Take the BLM road 512 south from town until you reach a major fork about 2.5 miles in. Then turn left on road 511 at the fork toward Willie’s Handcart Company monument. Go another 3 miles to a two-track road and follow it to the right or south.
Finally, the road leads you to a bluff overlooking the Sweetwater River. You can get to the river by continuing down the hill, but four-wheel drive is recommended.
Popo Agie River
The Popo Agie River in Wyoming is 54 miles long. It’s known for disappearing into Sinks Canyon through underground passages of the limestone sink. And when the river reappears, it continues to Wind River and eventually meets up with the Yellowstone River.
The Yellowstone then connects to the Missouri River and eventually flows down the Mississippi into the Gulf of Mexico. Sinks Canyon in central Wyoming is also a great place to view the river and see some wildlife.

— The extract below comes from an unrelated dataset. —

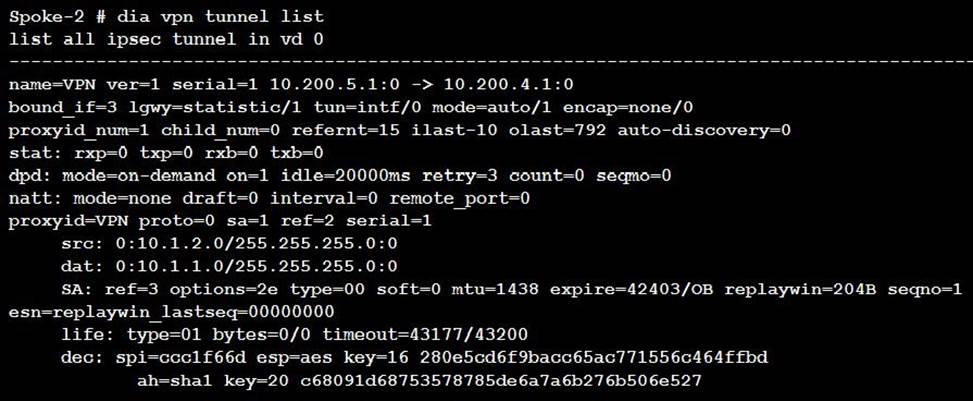Click the ah=sha1 key hash line

coord(420,380)
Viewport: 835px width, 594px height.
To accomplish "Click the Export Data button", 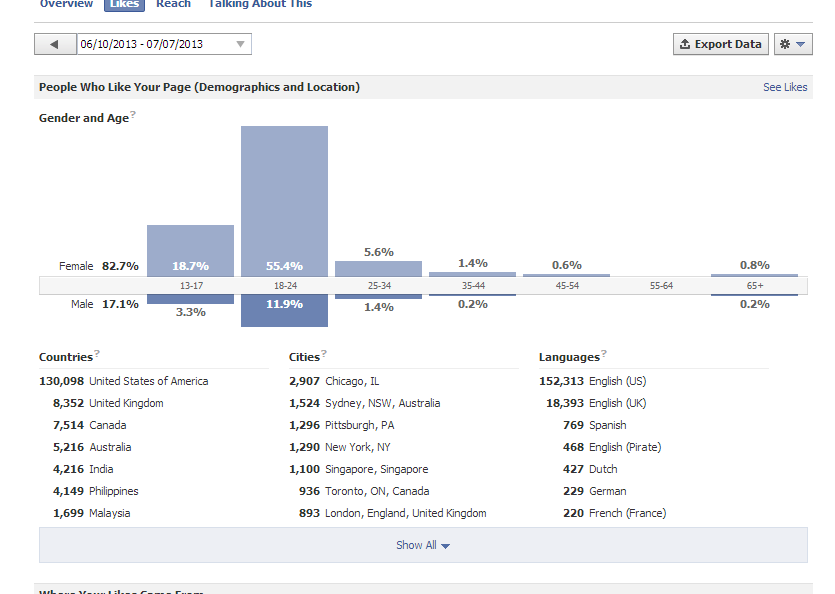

Keep in Mind: If you’re planning to visit the national parks in Wyoming, here’s what you need to know!
The Wind River
The Wind River is the name of the upper section of the Bighorn River. It flows for 185 miles through one of the most beautiful parts of Wyoming. It’s a must-see with views of majestic cliffs, big horn sheep, and more.
Additionally, it lies in a popular area for hiking, mountain biking, camping, rock climbing, and horseback riding. And in the winter you can enjoy cross-country skiing or snowshoeing.
The 461-mile-long Bighorn River is a tributary of the Yellowstone River. It’s popular for fly fishing and is one of Wyoming’s Premier Blue Ribbon trout rivers.
Moreover, Thermopolis, Wyo., is a good spot for fishing and has a tailwater fishery. You’ll find brown, rainbow, and cutthroat trout in the Bighorn River. Additionally, people love floating and fishing in the river or soaking in the nearby thermal pools.
The Tongue River is also a tributary of the Yellowstone River. It’s 265 miles long and flows through Wyoming and Montana. Don’t miss this river as it runs through meadows and vast landscapes.
And anglers will love it for its brown and rainbow trout. Visit the river at the Sheridan County Picnic Ground near Dayton, Wyo.
The 486-mile-long Powder River eventually joins with the Yellowstone River in Montana. The Powder River Basin region is known for producing the most coal in the United States.
Its region also includes the Black Thunder Coal Mine. This surface coal mine contains one of the largest deposits of coal in the world. It opened in 1977 and produces just under 10% of all coal in the country.
Keep in Mind: While in Wyoming, sit back and relax in one of these Hot Springs!
The Shoshone River in northern Wyoming is perfect for fly fishing. You can visit and fish from this 100-mile river in Cody, Wyo., and enjoy camping and geological sites nearby.
Additionally, the town is a popular destination and a way to see one of the beautiful rivers in Wyoming. It joins up with the Bighorn River in Kane at the Bighorn Canyon National Recreation Area.
Are Rivers in Wyoming Worth Seeing Up Close?
Rivers in Wyoming are worth seeing up close. They’re some of the most beautiful waterways in the country. These unique waterways flow through serene settings and offer amazing recreation.
Feel amazed by the mountain backdrops, canyons, and majestic fields full of wildlife. We highly recommend checking out some of the rivers in Wyoming on your next adventure in the state.